I am working on OPS-DSL which helps to auto-generate a CUDA code

For the handling a constant variables inside a CUDA kernel, we were writing a CONSTANTS MODULE file which looks something like this

MODULE OPS_CONSTANTS

#ifdef OPS_WITH_CUDAFOR
    use cudafor
    integer, constant :: imax_opsconstant
    integer :: imax
#else
    integer :: imax
#endif

END MODULE OPS_CONSTANTS

github.com

OP-DSL/OPS/blob/develop/apps/fortran/laplace2dtutorial/step7/constants.F90

MODULE OPS_CONSTANTS

#ifdef OPS_WITH_CUDAFOR
    use cudafor
    integer, constant :: imax_opsconstant
    integer, constant :: jmax_opsconstant
    real(8), constant :: pi_opsconstant
    integer :: imax, jmax
    real(8) :: pi
#else
    integer :: imax, jmax
    real(8) :: pi
#endif

END MODULE OPS_CONSTANTS

and then use imax_opsconstant inside a CUDA kernel

I have tested this application with NVHPC/23.1 and ran on Volta architecture. It compiles and runs fine.

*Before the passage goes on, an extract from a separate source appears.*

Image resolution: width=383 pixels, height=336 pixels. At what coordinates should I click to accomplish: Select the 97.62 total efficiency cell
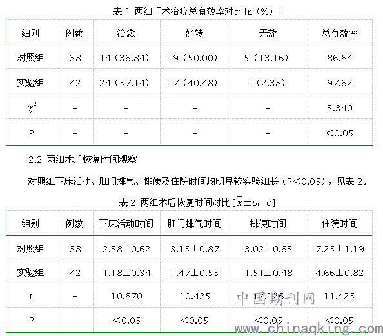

I was trying this same on Hopper GPU with NVHPC/23.7 but i am getting

NVFORTRAN-S-0034-Syntax error at or near constant

Is there any change in handling constant with latest release of NVHPC compiler?

MatColgrove · May 1, 2024, 3:36pm

Did you add the “-cuda” flag to enable CUDA Fortran?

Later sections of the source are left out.